À effectuer: Recopiez fidèlement l'ensemble des données ci-dessous, ligne par ligne, en omettant les images.

Données sources:
::::::::::

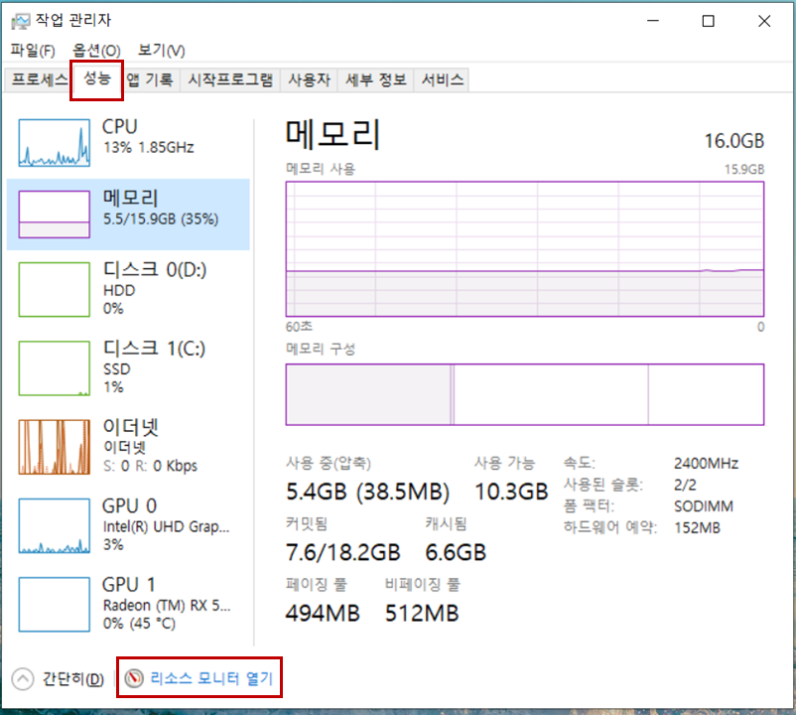Open the 파일(F) menu

tap(30, 50)
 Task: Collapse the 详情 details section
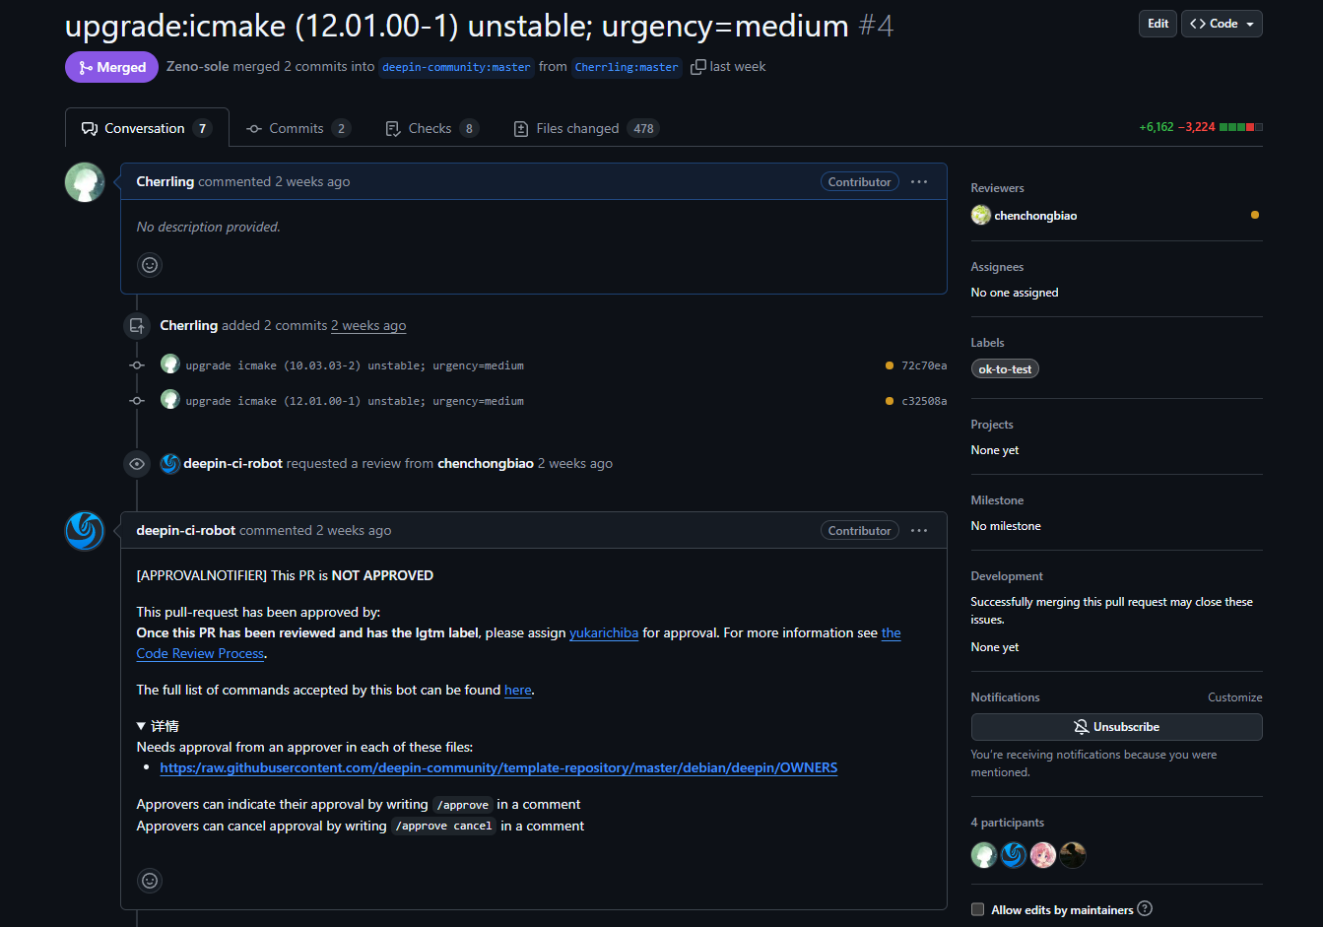[x=158, y=726]
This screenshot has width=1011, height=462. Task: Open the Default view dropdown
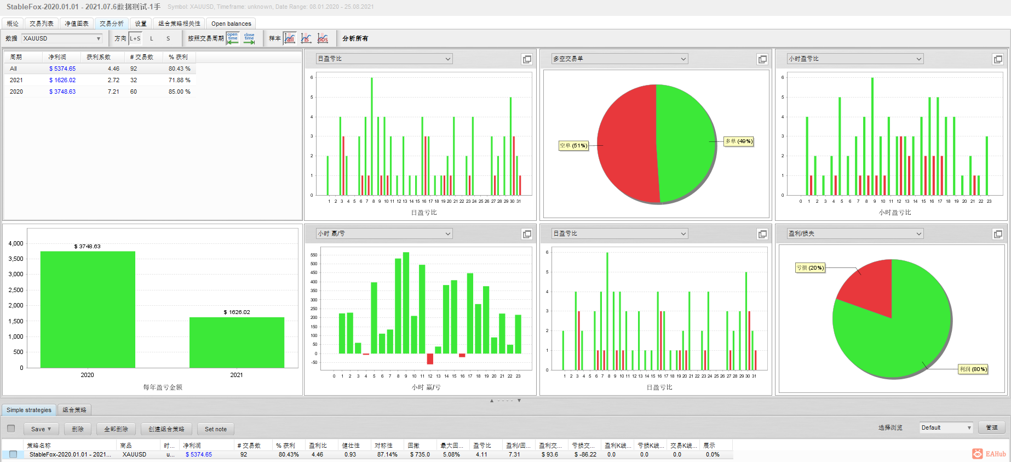pos(946,427)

::::::::::

Réponse à l'exercice:
Open the 파일(F) menu

tap(30, 50)
 Task: Collapse the 详情 details section
[x=158, y=726]
This screenshot has width=1011, height=462. Task: Open the Default view dropdown
pos(946,427)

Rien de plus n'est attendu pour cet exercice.